◆ Directive ◆
Rewrite these entries with every "Find" swapped for "Determine", keeping everything else the same.

Dataset rows:
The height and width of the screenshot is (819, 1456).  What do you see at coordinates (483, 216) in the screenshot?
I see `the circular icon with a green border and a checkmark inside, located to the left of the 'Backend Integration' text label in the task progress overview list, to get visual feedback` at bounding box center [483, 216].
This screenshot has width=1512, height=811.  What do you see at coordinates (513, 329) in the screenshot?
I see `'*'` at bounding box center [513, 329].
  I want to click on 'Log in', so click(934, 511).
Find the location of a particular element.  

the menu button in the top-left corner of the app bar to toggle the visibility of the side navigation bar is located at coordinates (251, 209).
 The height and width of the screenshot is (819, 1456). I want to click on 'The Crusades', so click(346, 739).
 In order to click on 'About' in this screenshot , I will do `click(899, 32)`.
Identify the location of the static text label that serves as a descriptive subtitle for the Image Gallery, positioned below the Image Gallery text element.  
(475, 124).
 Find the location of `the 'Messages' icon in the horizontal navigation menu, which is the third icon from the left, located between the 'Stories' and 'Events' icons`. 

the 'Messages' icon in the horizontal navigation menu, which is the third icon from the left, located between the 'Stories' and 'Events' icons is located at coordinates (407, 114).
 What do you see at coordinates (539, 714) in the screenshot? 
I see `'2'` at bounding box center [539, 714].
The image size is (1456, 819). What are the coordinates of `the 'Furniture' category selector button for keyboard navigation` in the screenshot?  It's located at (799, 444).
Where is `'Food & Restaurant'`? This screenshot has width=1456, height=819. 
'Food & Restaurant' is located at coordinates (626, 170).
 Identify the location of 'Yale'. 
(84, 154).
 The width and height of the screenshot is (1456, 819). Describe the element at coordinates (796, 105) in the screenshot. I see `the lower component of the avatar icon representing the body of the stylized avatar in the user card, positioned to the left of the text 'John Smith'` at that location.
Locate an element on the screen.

◆ Task output ◆
The height and width of the screenshot is (819, 1456).  What do you see at coordinates (483, 216) in the screenshot?
I see `the circular icon with a green border and a checkmark inside, located to the left of the 'Backend Integration' text label in the task progress overview list, to get visual feedback` at bounding box center [483, 216].
This screenshot has width=1512, height=811.  What do you see at coordinates (513, 329) in the screenshot?
I see `'*'` at bounding box center [513, 329].
  I want to click on 'Log in', so click(934, 511).
Determine the location of a particular element.  

the menu button in the top-left corner of the app bar to toggle the visibility of the side navigation bar is located at coordinates (251, 209).
 The height and width of the screenshot is (819, 1456). I want to click on 'The Crusades', so click(346, 739).
 In order to click on 'About' in this screenshot , I will do `click(899, 32)`.
Identify the location of the static text label that serves as a descriptive subtitle for the Image Gallery, positioned below the Image Gallery text element.  
(475, 124).
 Determine the location of `the 'Messages' icon in the horizontal navigation menu, which is the third icon from the left, located between the 'Stories' and 'Events' icons`. 

the 'Messages' icon in the horizontal navigation menu, which is the third icon from the left, located between the 'Stories' and 'Events' icons is located at coordinates (407, 114).
 What do you see at coordinates (539, 714) in the screenshot? 
I see `'2'` at bounding box center [539, 714].
The image size is (1456, 819). What are the coordinates of `the 'Furniture' category selector button for keyboard navigation` in the screenshot?  It's located at (799, 444).
Where is `'Food & Restaurant'`? This screenshot has width=1456, height=819. 
'Food & Restaurant' is located at coordinates (626, 170).
 Identify the location of 'Yale'. 
(84, 154).
 The width and height of the screenshot is (1456, 819). Describe the element at coordinates (796, 105) in the screenshot. I see `the lower component of the avatar icon representing the body of the stylized avatar in the user card, positioned to the left of the text 'John Smith'` at that location.
Locate an element on the screen.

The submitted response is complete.